Konsep anggaran kesehatan akan berubah mulai 2024. Jika selama ini anggaran kesehatan bersifat mandatory spending atau anggaran wajib, maka mulai tahun depan skema tersebut diubah menjadi anggaran berbasis kinerja. Hal tersebut diungkapkan oleh Juru Bicara Kementerian Kesehatan, dr. Mohammad Syahril, Sp.P.
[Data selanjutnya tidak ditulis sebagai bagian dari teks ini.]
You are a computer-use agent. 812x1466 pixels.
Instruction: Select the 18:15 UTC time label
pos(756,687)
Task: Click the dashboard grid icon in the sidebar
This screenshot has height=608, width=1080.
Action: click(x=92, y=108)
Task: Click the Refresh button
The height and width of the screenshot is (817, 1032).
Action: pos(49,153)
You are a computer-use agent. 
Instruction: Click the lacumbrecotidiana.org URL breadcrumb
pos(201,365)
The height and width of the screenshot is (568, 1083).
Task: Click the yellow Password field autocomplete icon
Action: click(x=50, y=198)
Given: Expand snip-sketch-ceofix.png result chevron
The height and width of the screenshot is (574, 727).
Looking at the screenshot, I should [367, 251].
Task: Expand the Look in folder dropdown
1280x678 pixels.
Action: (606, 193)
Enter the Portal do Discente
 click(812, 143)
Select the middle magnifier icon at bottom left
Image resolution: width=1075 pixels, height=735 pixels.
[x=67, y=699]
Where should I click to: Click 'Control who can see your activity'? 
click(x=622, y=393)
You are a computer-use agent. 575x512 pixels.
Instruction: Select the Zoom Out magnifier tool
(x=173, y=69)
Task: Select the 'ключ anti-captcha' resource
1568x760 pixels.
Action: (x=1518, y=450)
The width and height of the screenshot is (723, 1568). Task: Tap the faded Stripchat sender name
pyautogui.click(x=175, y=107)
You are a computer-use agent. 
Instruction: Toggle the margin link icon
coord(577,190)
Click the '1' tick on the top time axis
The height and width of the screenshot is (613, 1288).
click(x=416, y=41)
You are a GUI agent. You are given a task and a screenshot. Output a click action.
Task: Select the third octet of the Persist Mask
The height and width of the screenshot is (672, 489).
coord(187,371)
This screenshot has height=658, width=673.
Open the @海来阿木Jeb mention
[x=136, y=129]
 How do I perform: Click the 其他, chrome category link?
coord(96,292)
“Dengan tidak adanya persentase angka di dalam Undang Undang Kesehatan, bukan berarti anggaran itu tidak ada, namun tersusun dengan rapi berdasarkan dengan rencana induk kesehatan dan berbasis kinerja berdasarkan input, output, dan outcome yang akan kita capai, karena tujuannya jelas meningkatkan derajat kesehatan masyarakat Indonesia setinggi-tingginya. Jadi semua tepat sasaran, tidak buang buang uang,” kata Syahril pada 12 Juli lalu sebagaimana dikutip dari rilis Kemenkes.
Menurut Syahril, perubahan skema anggaran menjadi berbasis kinerja berdasarkan evaluasi yang menyimpulkan bahwa mandatory spending tidak menentukan kualitas dari hasil (outcome) yang dicapai. Syahril mencontohkan, setiap tahun ada 300 ribu orang yang meninggal akibat penyakit strok. Di sisi lain juga ada lebih dari 6.000 bayi meninggal karena penyakit kelainan jantung bawaan yang tidak bisa dioperasi. Selain itu, yang masih menjadi pekerjaan rumah sampai saat ini, ada 5 juta balita hidup dalam kondisi stunting padahal anggaran kesehatan yang digelontorkan sangat banyak.
“Artinya apa? Karena dulu pedoman belum ada, guideline belum ada, eh uangnya sudah ada. Akhirnya malah terjadi kebingungan. Perencanaan copy paste dari tahun sebelumnya ditambah inflasi sekian, akhirnya outcome-nya ya begitu-begitu saja, karena belum terarah dengan baik,” ujarnya.
Syahril menyatakan, mulai tahun anggaran 2024, akan disusun terlebih dahulu rencana induk kesehatannya dan kemudian akan dibuat skema pembagian peran antara pusat dan daerah serta disesuaikan dengan targetnya seperti apa. Diharapkan, dengan skema ini, anggaran yang akan dialokasikan menjadi lebih terarah sehingga peningkatan derajat kesehatan masyarakat dapat terwujud.